Por Tiago Resende Botelho
Infelizmente o país não tem o que comemorar, em especial quando 116 milhões de brasileiros vivem com algum grau de insegurança alimentar e 19 milhões de vidas passam fome. Há, no país, uma coleção de violações de Direitos Humanos que se agiganta com discursos de ódio e falsas afirmações a seu respeito, reforçadas pela política desastrosa adotada pelo Chefe do Executivo, Jair Bolsonaro, contrária aos Direitos Humanos.
A data de 10 de dezembro é conhecida mundialmente como o Dia Internacional dos Direitos Humanos. Faz-se em alusão à Declaração Universal dos Direitos Humanos (DUDH), instituída em 10 de dezembro de 1948 pela Assembleia Geral das Nações Unidas. Esse documento estabeleceu, pela primeira vez, uma gramática de proteção a 30 direitos humanos necessários para que a vida seja não apenas vivida, mas vivida de forma digna. A DUDH declara que o único requisito exigido para que se detenham tais direitos é ser humano. Assim, tanto o cidadão de nacionalidade de país mais empobrecido quanto o cidadão de nacionalidade de país mais enriquecido deveriam ter os mesmos direitos a partir da DUDH, pois ambos são seres humanos.

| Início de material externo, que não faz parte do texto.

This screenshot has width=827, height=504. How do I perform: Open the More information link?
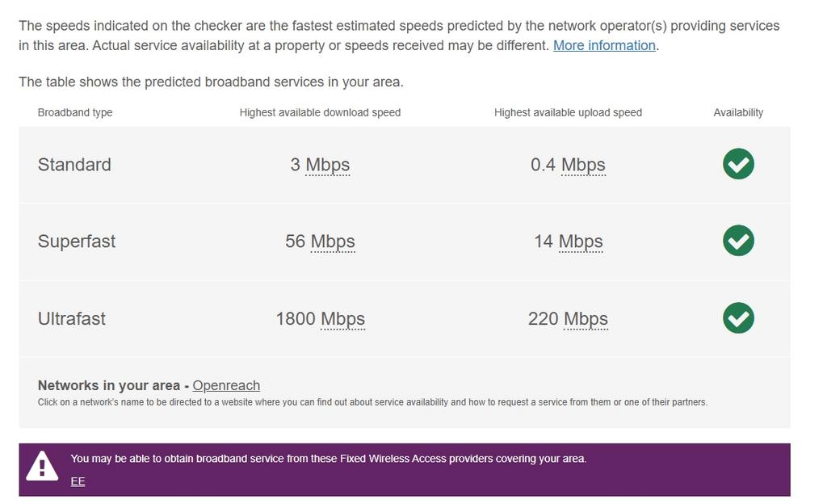tap(604, 45)

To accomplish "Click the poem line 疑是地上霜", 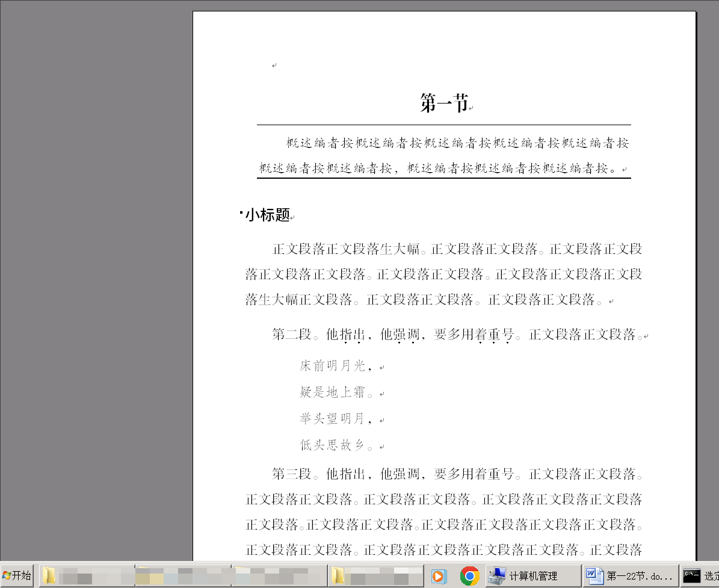I will pyautogui.click(x=332, y=392).
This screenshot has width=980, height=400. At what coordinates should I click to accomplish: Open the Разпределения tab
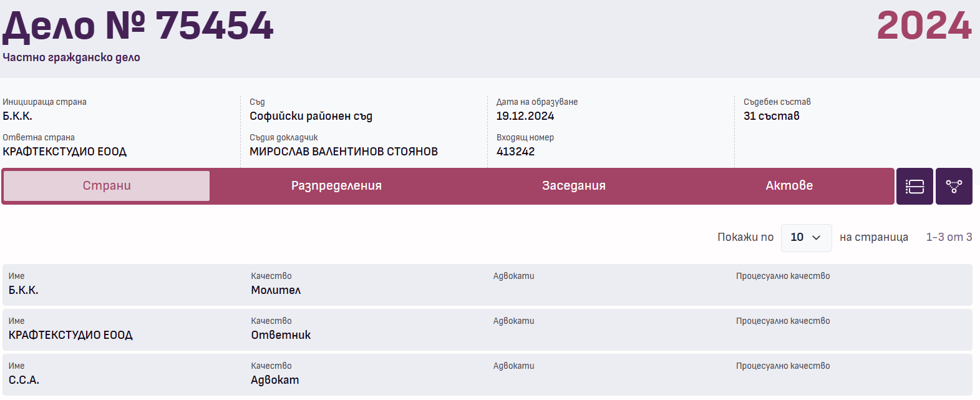click(x=336, y=186)
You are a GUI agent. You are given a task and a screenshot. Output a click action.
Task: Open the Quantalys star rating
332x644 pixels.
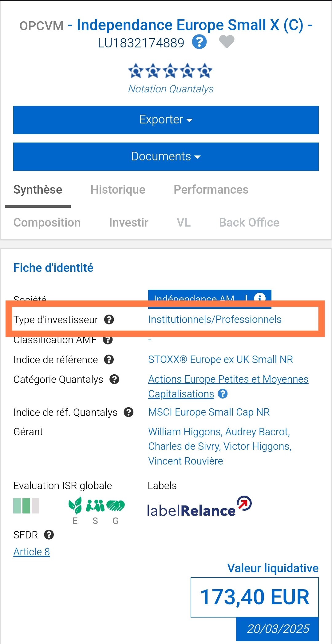(x=170, y=71)
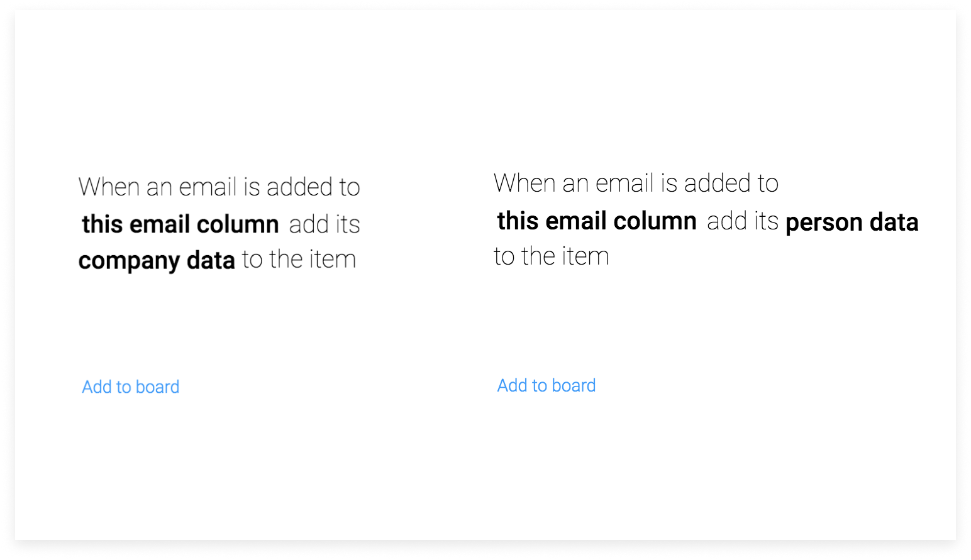Click 'to the item' below person data recipe line

click(552, 256)
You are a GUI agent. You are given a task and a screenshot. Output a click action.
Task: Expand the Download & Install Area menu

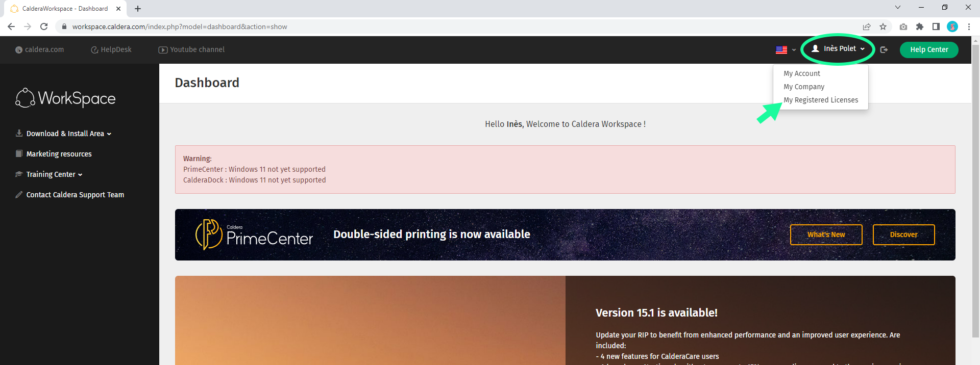coord(64,134)
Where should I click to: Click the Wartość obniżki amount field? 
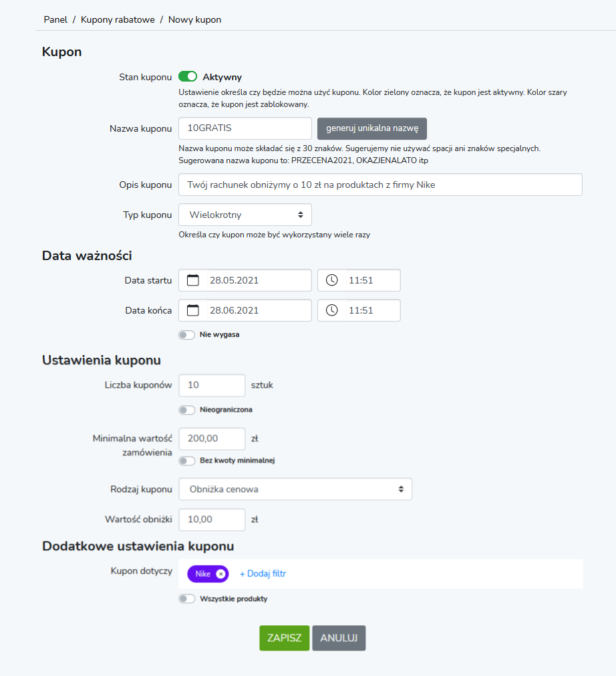pyautogui.click(x=212, y=520)
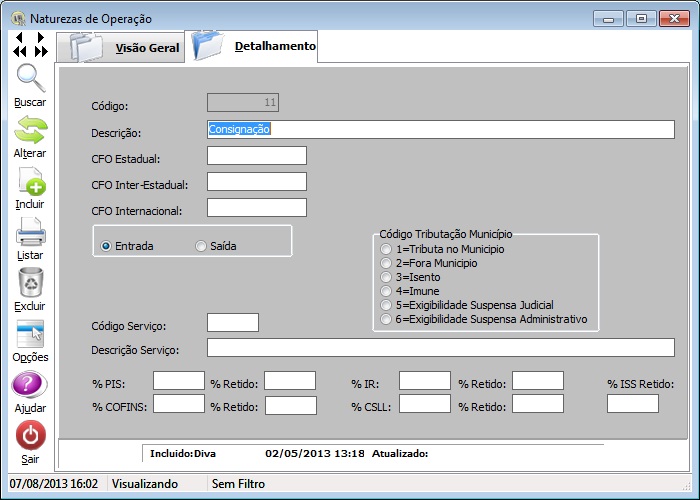Select the Entrada radio button
The width and height of the screenshot is (700, 500).
point(106,246)
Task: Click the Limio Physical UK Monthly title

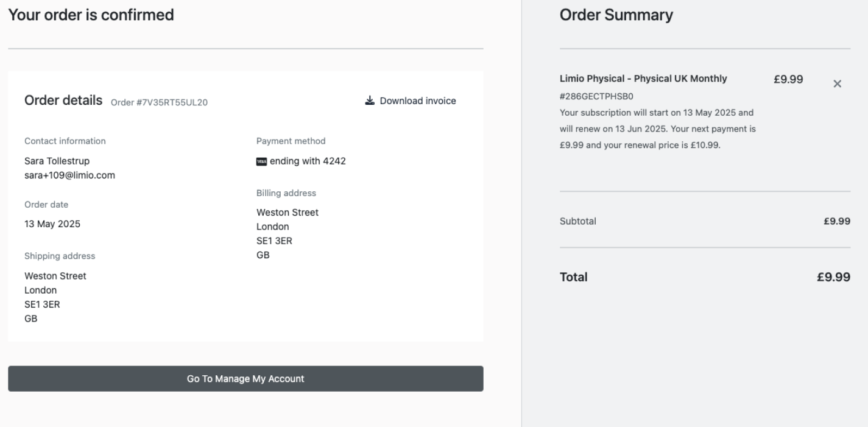Action: tap(643, 79)
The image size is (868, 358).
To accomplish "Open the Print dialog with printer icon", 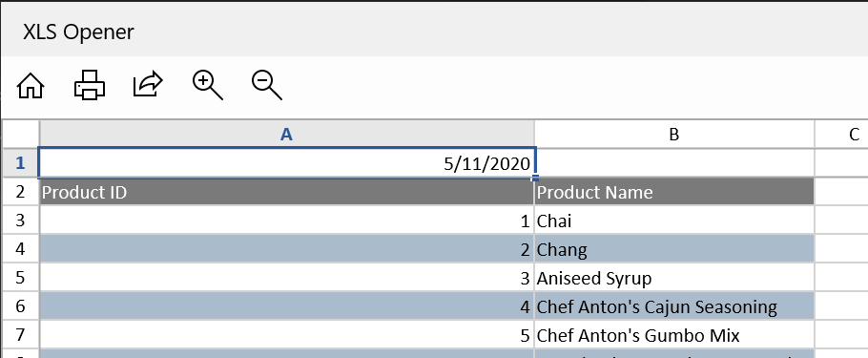I will pos(90,85).
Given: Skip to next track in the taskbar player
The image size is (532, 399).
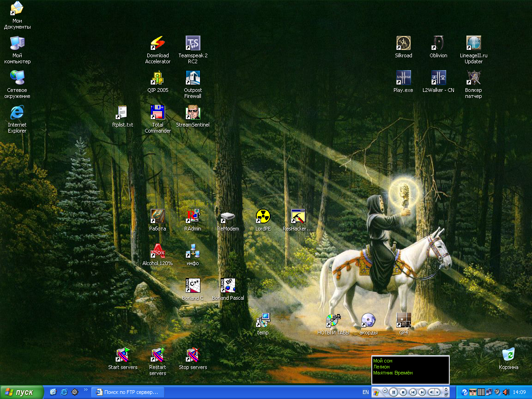Looking at the screenshot, I should click(x=422, y=392).
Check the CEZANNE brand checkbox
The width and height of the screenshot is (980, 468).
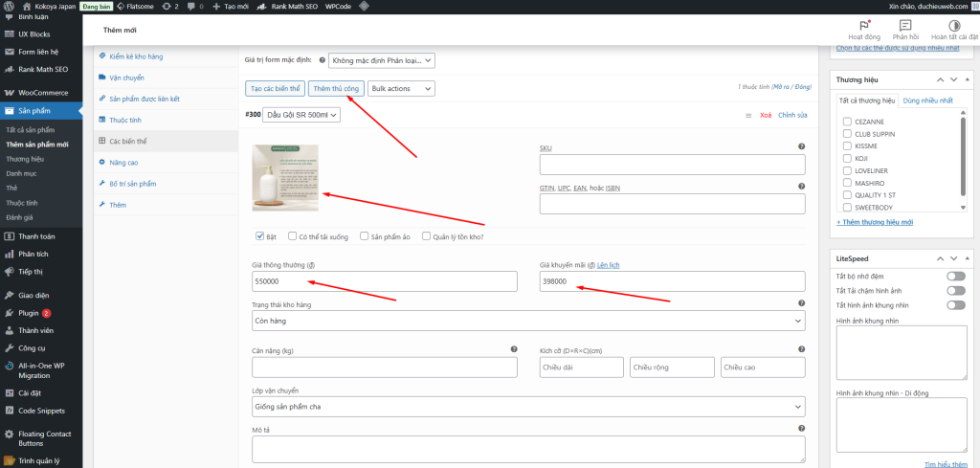(847, 122)
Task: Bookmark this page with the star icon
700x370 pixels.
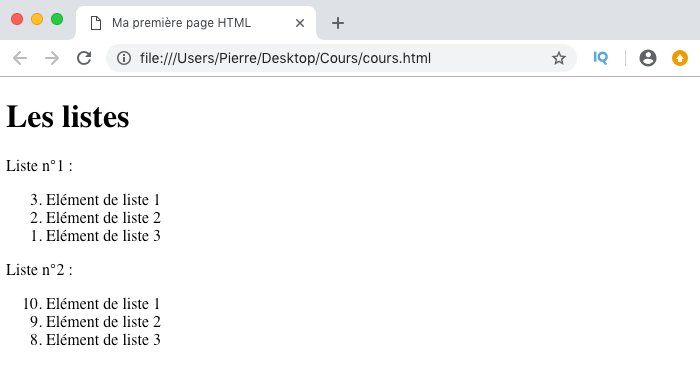Action: coord(558,58)
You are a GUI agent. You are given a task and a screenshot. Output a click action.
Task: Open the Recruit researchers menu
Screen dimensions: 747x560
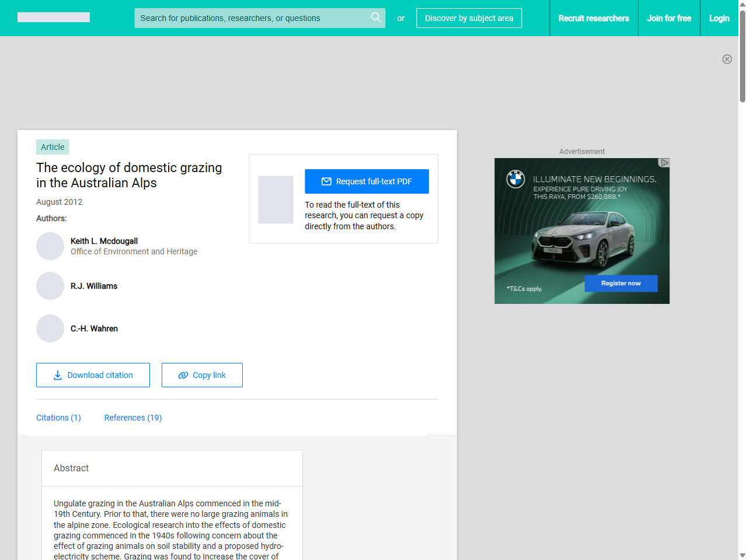tap(594, 18)
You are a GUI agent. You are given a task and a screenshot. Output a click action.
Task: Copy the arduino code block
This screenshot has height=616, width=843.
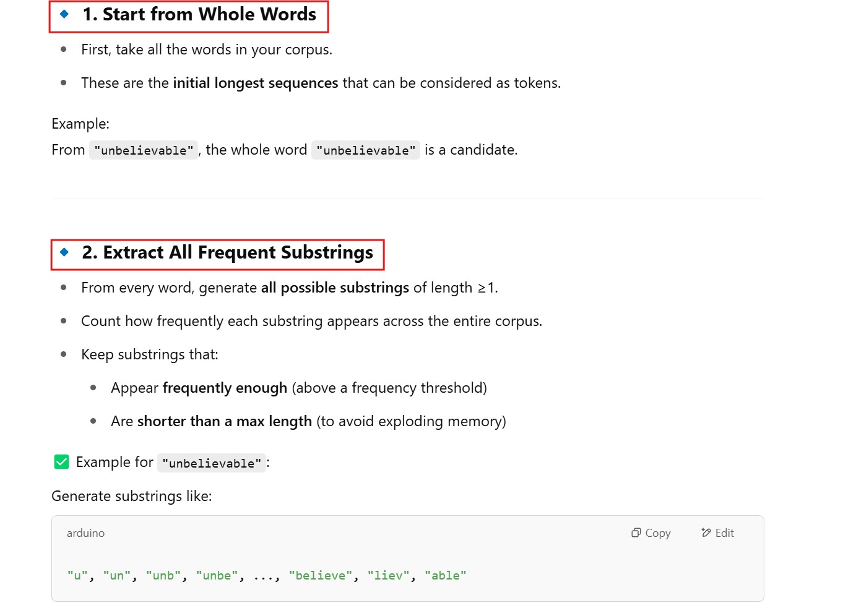click(651, 533)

Na prática, a DUDH não vem sendo cumprida, especificamente em países da América Latina. A Comissão Interamericana de Direitos Humanos lançou, no início de 2021, um relatório que descreve a situação dos direitos humanos no Brasil. Como esperado, a realidade é assustadora.
O Brasil discrimina de forma estrutural e institucional pessoas afrodescendentes, mulheres, comunidades quilombolas, povos indígenas, camponeses e trabalhadores rurais, pessoas em situação de rua e moradores de favelas ou periferias fruto do seu processo histórico.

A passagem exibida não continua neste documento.